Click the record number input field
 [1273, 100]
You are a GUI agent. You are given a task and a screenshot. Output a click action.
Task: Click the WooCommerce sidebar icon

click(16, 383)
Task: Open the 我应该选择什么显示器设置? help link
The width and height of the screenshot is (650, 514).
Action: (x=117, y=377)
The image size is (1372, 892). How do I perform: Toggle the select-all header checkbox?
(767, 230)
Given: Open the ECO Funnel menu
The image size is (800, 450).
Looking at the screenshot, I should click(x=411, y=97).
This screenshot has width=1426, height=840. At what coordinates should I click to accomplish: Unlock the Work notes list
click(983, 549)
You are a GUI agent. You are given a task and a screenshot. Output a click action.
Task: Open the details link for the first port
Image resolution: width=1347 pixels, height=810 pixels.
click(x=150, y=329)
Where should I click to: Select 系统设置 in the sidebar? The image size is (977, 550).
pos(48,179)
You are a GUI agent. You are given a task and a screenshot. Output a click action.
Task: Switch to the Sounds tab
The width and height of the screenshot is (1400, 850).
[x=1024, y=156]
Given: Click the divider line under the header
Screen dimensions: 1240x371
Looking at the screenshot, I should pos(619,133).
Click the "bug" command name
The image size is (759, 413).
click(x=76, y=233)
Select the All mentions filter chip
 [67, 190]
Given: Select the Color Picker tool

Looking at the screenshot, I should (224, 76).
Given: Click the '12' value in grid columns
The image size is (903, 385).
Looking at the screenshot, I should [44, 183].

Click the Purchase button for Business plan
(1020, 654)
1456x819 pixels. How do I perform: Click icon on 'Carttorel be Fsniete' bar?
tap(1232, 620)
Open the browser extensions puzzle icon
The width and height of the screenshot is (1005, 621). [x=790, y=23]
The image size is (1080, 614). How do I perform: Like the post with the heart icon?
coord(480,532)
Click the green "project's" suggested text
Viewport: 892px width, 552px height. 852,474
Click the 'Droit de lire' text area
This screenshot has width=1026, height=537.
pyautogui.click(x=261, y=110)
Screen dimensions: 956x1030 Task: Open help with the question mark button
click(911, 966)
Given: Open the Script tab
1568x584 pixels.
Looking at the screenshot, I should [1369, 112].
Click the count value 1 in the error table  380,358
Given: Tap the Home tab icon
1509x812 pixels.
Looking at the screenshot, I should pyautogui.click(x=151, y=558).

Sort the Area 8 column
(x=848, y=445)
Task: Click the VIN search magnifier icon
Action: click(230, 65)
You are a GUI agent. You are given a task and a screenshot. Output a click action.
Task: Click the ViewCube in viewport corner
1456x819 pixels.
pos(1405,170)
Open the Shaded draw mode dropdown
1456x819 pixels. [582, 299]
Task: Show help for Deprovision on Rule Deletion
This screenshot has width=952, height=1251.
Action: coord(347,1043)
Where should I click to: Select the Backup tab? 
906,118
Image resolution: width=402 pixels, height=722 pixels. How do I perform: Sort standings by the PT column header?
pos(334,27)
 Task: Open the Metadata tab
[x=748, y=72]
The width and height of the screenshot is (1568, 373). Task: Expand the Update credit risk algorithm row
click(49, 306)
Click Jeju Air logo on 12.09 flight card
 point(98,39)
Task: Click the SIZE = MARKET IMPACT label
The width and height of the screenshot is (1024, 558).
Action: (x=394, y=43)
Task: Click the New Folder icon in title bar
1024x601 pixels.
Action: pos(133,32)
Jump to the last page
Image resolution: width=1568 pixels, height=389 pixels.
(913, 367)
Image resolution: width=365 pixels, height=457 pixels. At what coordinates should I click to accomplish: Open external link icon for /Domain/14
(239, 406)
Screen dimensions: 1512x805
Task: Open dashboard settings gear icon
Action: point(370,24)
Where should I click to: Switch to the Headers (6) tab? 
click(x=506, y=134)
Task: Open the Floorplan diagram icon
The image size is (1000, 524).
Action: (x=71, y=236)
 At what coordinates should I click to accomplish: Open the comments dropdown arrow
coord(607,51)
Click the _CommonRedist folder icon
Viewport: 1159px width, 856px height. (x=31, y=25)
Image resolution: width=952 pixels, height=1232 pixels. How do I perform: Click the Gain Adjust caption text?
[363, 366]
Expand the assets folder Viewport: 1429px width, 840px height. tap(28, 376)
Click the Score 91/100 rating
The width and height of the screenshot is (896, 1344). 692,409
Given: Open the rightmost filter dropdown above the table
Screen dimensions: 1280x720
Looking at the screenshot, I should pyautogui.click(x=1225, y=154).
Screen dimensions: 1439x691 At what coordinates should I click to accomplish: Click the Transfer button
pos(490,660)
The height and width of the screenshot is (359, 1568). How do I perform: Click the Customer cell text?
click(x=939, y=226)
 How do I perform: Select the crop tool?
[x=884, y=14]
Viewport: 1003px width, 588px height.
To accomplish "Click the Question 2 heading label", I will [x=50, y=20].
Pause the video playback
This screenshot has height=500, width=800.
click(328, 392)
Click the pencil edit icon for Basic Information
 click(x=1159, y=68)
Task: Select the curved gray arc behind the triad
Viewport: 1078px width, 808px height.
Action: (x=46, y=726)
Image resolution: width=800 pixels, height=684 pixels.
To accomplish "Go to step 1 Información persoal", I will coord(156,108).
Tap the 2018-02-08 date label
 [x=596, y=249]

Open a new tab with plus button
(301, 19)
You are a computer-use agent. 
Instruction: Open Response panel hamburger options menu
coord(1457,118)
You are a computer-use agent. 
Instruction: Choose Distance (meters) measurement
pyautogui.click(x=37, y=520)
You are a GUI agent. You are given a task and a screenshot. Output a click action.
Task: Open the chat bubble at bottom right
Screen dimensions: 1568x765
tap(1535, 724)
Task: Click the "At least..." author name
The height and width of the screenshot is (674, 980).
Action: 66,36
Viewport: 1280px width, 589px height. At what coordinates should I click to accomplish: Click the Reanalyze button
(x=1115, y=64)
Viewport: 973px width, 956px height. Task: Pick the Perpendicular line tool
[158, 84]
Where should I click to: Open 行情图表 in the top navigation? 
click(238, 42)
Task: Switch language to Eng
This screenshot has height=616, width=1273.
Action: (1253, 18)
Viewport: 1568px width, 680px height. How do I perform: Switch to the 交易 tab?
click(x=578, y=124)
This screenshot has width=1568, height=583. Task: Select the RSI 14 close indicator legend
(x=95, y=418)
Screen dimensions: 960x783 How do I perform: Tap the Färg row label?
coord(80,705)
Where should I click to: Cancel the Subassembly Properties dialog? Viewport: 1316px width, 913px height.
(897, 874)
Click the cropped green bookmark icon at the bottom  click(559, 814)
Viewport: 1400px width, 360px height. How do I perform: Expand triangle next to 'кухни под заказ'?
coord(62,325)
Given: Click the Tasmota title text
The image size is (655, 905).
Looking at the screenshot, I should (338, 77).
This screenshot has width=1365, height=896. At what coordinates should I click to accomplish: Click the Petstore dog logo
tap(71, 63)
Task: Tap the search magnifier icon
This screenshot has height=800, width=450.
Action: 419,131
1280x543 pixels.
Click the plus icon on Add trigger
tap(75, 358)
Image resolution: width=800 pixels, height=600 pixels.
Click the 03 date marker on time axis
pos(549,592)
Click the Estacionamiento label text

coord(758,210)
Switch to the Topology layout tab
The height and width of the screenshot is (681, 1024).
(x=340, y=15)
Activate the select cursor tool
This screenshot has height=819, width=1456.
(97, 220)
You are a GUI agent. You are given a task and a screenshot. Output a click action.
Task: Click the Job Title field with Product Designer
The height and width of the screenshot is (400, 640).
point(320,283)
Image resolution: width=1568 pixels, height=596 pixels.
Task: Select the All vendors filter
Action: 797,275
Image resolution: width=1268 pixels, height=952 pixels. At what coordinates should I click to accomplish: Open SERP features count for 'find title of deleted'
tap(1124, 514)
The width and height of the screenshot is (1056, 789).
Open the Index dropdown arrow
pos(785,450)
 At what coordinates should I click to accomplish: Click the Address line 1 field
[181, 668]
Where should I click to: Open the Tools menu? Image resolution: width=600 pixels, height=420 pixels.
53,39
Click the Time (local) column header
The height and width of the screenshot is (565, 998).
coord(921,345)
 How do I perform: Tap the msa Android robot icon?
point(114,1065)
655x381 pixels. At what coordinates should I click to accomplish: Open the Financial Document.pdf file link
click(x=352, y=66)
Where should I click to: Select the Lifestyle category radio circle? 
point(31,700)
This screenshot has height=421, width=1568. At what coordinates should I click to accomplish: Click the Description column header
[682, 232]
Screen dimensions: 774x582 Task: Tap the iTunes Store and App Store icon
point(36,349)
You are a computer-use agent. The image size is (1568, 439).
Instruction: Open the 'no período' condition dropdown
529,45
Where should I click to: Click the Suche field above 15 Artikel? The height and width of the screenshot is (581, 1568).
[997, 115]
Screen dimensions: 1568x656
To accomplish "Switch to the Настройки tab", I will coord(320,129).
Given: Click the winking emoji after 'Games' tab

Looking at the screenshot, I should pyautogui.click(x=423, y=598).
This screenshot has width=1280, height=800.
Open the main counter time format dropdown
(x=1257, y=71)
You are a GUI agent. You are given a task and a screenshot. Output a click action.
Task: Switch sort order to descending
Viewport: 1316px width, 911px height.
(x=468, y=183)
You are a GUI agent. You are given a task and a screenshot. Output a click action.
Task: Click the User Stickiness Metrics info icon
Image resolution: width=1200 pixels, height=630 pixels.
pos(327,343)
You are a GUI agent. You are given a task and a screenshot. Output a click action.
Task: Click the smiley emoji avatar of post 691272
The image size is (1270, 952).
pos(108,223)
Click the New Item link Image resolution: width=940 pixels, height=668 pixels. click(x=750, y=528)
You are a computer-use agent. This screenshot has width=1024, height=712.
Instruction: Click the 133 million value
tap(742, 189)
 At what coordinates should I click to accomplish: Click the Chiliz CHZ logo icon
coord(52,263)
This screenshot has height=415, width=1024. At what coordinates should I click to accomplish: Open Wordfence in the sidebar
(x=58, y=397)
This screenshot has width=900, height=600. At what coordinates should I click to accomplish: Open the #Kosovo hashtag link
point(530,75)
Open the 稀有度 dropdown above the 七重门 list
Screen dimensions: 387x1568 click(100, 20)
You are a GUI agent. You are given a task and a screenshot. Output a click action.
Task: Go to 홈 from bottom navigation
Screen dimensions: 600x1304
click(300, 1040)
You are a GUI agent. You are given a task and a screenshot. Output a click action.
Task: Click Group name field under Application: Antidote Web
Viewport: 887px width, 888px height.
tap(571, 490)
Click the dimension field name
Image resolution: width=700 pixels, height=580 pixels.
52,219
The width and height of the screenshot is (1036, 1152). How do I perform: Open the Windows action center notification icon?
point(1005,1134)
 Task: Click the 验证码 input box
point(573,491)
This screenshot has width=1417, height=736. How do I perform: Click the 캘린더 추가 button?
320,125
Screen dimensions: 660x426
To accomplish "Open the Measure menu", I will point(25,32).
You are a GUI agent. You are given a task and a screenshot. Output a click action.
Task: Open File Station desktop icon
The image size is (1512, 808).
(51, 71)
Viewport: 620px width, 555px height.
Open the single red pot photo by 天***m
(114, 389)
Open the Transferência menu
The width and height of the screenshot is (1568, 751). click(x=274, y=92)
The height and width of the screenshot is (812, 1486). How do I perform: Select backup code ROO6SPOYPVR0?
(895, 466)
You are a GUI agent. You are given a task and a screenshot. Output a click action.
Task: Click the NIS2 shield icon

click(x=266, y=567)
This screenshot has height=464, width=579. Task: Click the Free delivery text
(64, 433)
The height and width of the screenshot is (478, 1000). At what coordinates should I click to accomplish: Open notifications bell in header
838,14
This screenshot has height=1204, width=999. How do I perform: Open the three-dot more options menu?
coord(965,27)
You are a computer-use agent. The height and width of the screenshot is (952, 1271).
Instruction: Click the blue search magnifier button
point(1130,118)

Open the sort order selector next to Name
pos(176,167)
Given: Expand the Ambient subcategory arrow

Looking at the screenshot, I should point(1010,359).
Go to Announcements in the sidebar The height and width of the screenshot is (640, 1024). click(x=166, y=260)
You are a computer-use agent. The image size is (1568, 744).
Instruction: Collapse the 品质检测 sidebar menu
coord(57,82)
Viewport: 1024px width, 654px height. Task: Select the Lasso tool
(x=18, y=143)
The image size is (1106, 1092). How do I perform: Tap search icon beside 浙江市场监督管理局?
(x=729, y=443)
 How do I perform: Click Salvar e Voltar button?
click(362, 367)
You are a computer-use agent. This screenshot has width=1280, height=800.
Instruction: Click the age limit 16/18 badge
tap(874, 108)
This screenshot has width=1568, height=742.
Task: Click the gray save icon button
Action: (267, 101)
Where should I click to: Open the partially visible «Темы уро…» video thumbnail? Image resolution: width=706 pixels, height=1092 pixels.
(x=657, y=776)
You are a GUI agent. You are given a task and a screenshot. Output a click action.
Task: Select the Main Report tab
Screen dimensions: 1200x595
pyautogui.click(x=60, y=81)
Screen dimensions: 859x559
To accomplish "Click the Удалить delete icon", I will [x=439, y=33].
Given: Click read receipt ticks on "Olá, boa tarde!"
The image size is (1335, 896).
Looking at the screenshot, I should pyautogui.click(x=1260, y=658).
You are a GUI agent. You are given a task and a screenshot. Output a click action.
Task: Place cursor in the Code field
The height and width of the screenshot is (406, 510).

Instructions to follow
Please copy out the entries above unchanged, from the line with "has width=1024, height=712." to the line with "coord(52,263)", including both of those lines.

Solution
You are a computer-use agent. This screenshot has width=1024, height=712.
Instruction: Click the 133 million value
tap(742, 189)
 At what coordinates should I click to accomplish: Click the Chiliz CHZ logo icon
coord(52,263)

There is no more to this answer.